De Grasse wins silver in 200 metres for 2nd medal of world championships

Andre De Grasse accelerated on the straightaway and reached the finish line in 19.95 seconds to earn a silver medal in the men's 200-metre final at the track and field world championships in Doha, Qatar on Tuesday.

Canadian clocks 19.95 seconds in finishing behind American Noah Lyles

Canada's Andre De Grasse clocked 19.95 seconds to win a silver medal in the men's 200-metre final at the track and field world championships on Tuesday in Doha, Qatar. (Christian Petersen/Getty Images)

Andre De Grasse accelerated on the straightaway and reached the finish line in 19.95 seconds to earn a silver medal in the men's 200-metre final at the track and field world championships in Doha, Qatar on Tuesday.

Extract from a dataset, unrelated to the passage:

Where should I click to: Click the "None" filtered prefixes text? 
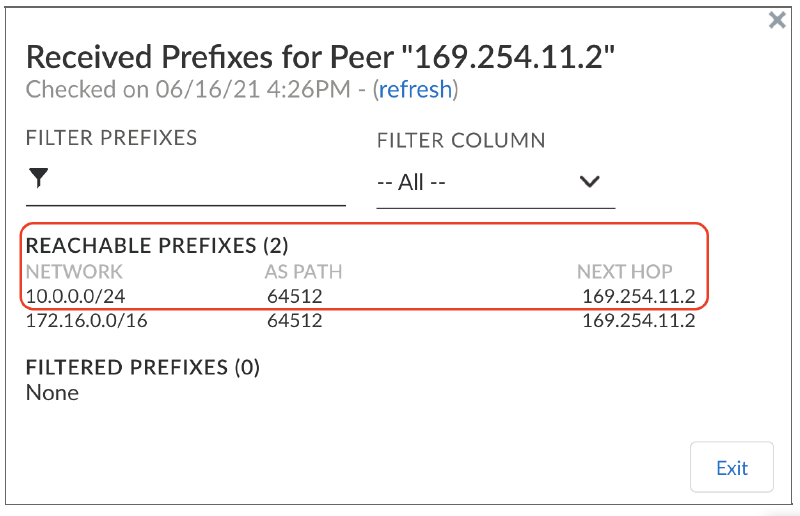coord(52,392)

World No. 1 Noah Lyles of the U.S., who entered the race with a year world-leading time of 19.50, won in 19.83. Alex Quinonez of Ecuador clocked 19.98 to round out the podium. 

Canadian Aaron Brown was sixth in 20.10

"I think in the last 10 metres I might have [blown] it a little. My legs got a little fatigued," De Grasse told the CBC's Scott Russell immediately following the race. "I think that's when Lyles came and passed me. I'm not disappointed. I didn't think I'd be here a year ago."

De Grasse, who won bronze in the 100 on Saturday, earned Canada's first medal in a world 200 final since Atlee Mahorn brought home bronze from Tokyo on Aug. 27, 1991.

The 24-year-old has now raced a combined seven times in a world championship or Olympic final and won seven medals.

WATCH | Andre De Grasse blazes down straightaway to win silver:

Canada's Andre De Grasse finishes 2nd in 200 metres, American Noah Lyle wins gold while Canadian Aaron Brown places 6th. 4:54

CBC Sports analyst Donovan Bailey said Lyles looked "vulnerable and a little sluggish" in the semifinal heats and believed De Grasse would win the gold medal.

"I think Andre was peaking at the right time and definitely had a shot to win," said Bailey. "I thought he was going to run sub-19.80, I'm very happy for him and he's definitely back from any injuries he's had."

Next year is going to be an incredible year for me.— World 200-metre silver medallist Andre De Grasse

Tuesday's performance at Khalifa International Stadium capped a stellar comeback season for the Markham, Ont., sprinter who spent much of the 2017 and 2018 seasons recovering from right hamstring injuries.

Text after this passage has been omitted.